과제 목표 ->
"The width and" 문구가 있는 줄부터 "pyautogui.click(x=211, y=142)" 문구가 있는 줄까지, 두 줄을 모두 포함해 다시 적어 줄 수 있나요? "toolbar" 대신 "menu" 표현을 넣고 나머지는 그대로 두세요.

제공 자료 ->
┌────────

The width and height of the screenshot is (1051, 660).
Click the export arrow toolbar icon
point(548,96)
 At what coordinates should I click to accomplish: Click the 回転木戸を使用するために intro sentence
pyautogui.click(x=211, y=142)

└────────
┌────────

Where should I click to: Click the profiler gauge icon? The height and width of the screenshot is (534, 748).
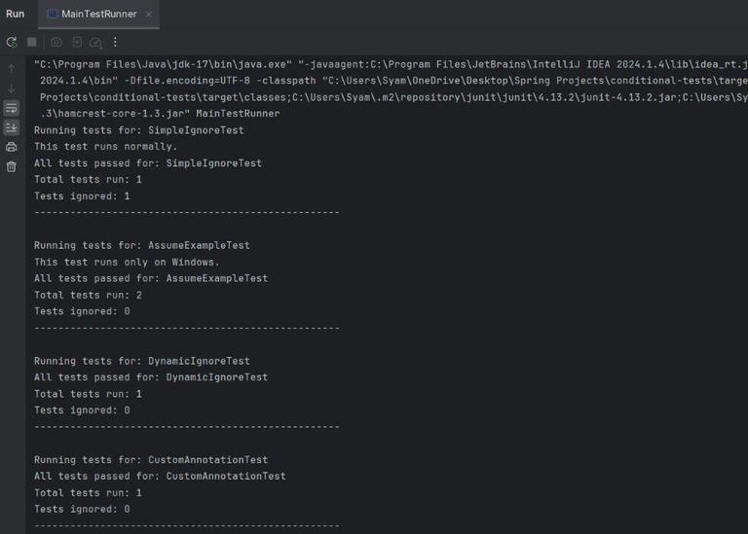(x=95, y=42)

└────────

과제 풀이 ->
The width and height of the screenshot is (1051, 660).
Click the export arrow menu icon
point(548,96)
 At what coordinates should I click to accomplish: Click the 回転木戸を使用するために intro sentence
pyautogui.click(x=211, y=142)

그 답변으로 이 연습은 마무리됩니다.